0

# How many coins of each kind are there (full question below)?

A box contains \$6.70 in nickels, dimes, and quarters. There are 39 coins in all, and the sum of the numbers of nickels and dimes is 3 less than the number of quarters. How many coins of each kind are there?
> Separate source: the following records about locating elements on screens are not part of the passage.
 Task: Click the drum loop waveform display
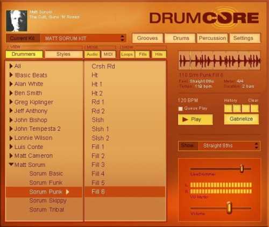(x=220, y=60)
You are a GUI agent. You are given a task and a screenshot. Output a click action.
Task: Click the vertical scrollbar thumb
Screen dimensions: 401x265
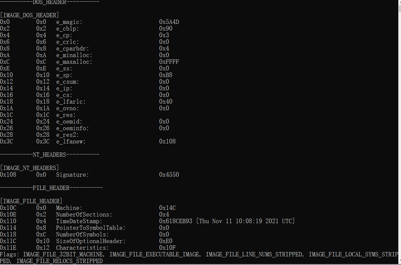pos(399,9)
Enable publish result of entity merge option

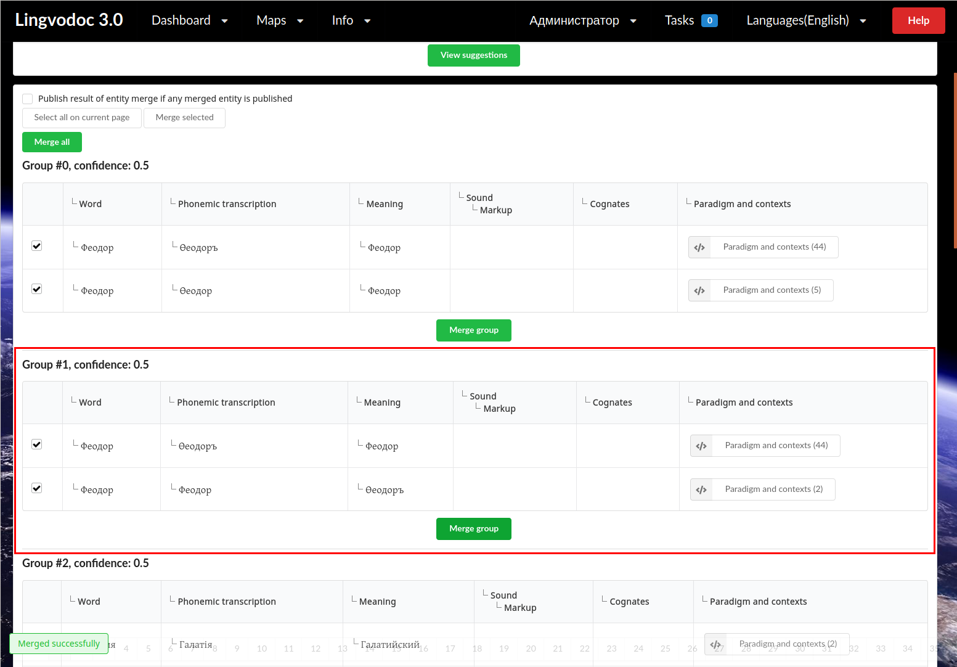[x=27, y=98]
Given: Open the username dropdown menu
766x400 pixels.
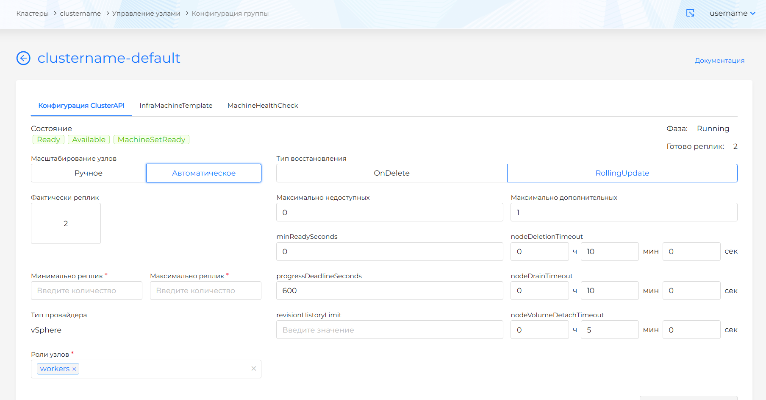Looking at the screenshot, I should (x=732, y=13).
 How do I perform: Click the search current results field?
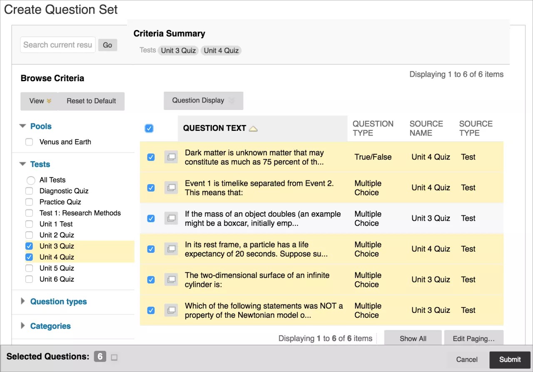coord(57,45)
### 3 Answers by Expert Tutors

Jason S. | My goal is the success of my students. Knowledge-Patience-HonestyMy goal is the success of my students. K...
4.9 4.9 (115 lesson ratings) (115)
1
n = nickels
d = dimes
q = quarters

1)  n + d + q = 39

n+d = q - 3

Translate to:  2)   n + d - q = -3

.05n + .1d + .25q = 6.7   amount of each coin times the number of coins must add to 6.7
Multiply both sides by 20...

3)  1n + 2d + 5q = 134

Combine 1) & 2)
n + d + q = 39
n + d  - q = -3

2n + 2d = 36

Divide by 2:

4)  n + d = 18

Combine 1) and 3)

n + d + q = 39         Multiply by -5 =>  -5n -5d -5q = -195
n + 2d + 5q = 134                              n + 2d + 5q = 134

Add together->                                 5)   -4n - 3d  = -61

Combine 4) and 5)

n + d = 18   Multiply by 4 =>  4n + 4d = 72
-4n - 3d = 61                          -4n - 3d = -61

11 dimes...

Plug that into 4)

n + 11 = 18

n = 18-11 = 7 nickels.

Plug that into 1.

n + d + q = 39

7 + 11 + q = 39
18 + q = 39

q = 39-18 = 21 quarters

21 quarters, 7 nickels, and 11 dimes.

21(.25) + 7(.05) + 11(.1) = 5.25 + .35 + 1.1 = 5.6 + 1.1 = 6.7   Check.

Thank you so much Jason!
You are most welcome Katelyn.
Arthur D. | Effective Mathematics TutorEffective Mathematics Tutor
5.0 5.0 (7 lesson ratings) (7)
0
Here's another way to solve.

n+d+q=39 and n+d=q-3
go to the first equation and replace n+d with q-3
q-3+q=39
2q-3=39
2q=42
q=21 quarters
we have \$6.70 so take away 21 quarters or \$5.25 to get \$1.45 left in nickels and dimes
39 coins minus 21 quarters gives us 18 coins in nickels and dimes
n+d=18 and 0.05n+0.10d=\$1.45
n=18-d
0.05(18-d)+0.10d=\$1.45
0.90-0.05d+0.10d=\$1.45
0.90+0.05d=\$1.45
0.05d=\$1.45-\$0.90
0.05d=\$0.55
5d=55
d=55/5=11 dimes and18-11=7 nickels
check:21+11+7=39
0.25(21)+0.10(11)+0.05(7)=\$5.25+\$1.10+\$0.35=\$6.70
Kirill Z. | Physics, math tutor with great knowledge and teaching skillsPhysics, math tutor with great knowledge...
4.9 4.9 (174 lesson ratings) (174)
0
Let x be number of nickels, y--number of dimes, and z--number of quarters. Then

5x+10y+25z=670
x+y+z=39
x+y+3=z

From the second and the third equation we obtain:

x+y=18

From the first and third we get:

30x+35y=595 or 6x+7y=119

Now we can easily determine x and y.

6x+6y=108
6x+7y=119

Thus y=119-108=11
x=18-y=7
z=x+y+3=21

So we have 7 nickels, 11 dimes, and 21 quarter.